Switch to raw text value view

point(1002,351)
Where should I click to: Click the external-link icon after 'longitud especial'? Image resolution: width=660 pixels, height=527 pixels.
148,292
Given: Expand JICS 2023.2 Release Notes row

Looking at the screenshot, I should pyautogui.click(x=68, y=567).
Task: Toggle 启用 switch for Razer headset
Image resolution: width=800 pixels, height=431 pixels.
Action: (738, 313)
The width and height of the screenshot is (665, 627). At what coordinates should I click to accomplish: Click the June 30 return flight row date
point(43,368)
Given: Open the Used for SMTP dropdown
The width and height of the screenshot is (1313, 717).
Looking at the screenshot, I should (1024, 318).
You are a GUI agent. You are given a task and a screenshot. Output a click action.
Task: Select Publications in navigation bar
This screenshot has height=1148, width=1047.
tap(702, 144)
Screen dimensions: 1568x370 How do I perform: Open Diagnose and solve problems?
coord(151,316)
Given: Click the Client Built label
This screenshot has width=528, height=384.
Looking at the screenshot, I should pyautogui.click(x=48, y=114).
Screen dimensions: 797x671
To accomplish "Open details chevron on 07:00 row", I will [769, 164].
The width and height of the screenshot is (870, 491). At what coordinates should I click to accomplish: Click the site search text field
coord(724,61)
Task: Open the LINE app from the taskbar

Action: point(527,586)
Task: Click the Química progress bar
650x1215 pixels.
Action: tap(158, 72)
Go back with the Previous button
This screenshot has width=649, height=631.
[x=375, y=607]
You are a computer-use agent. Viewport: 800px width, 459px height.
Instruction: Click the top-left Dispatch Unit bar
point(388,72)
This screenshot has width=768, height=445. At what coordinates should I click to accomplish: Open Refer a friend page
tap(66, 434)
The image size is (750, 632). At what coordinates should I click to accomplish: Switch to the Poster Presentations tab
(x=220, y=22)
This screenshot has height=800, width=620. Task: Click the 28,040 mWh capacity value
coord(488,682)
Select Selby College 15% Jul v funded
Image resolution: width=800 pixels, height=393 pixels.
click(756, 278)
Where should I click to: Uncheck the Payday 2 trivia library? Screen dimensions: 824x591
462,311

◆ ◆ ◆

- _Instructions for the task_: Search the listing above for the string "agent" and return each line it appears on.

- _Output_:
You are a GUI agent. You are given a task and a screenshot. Output a click action.
You are a computer-use agent. Viewport: 800px width, 459px height.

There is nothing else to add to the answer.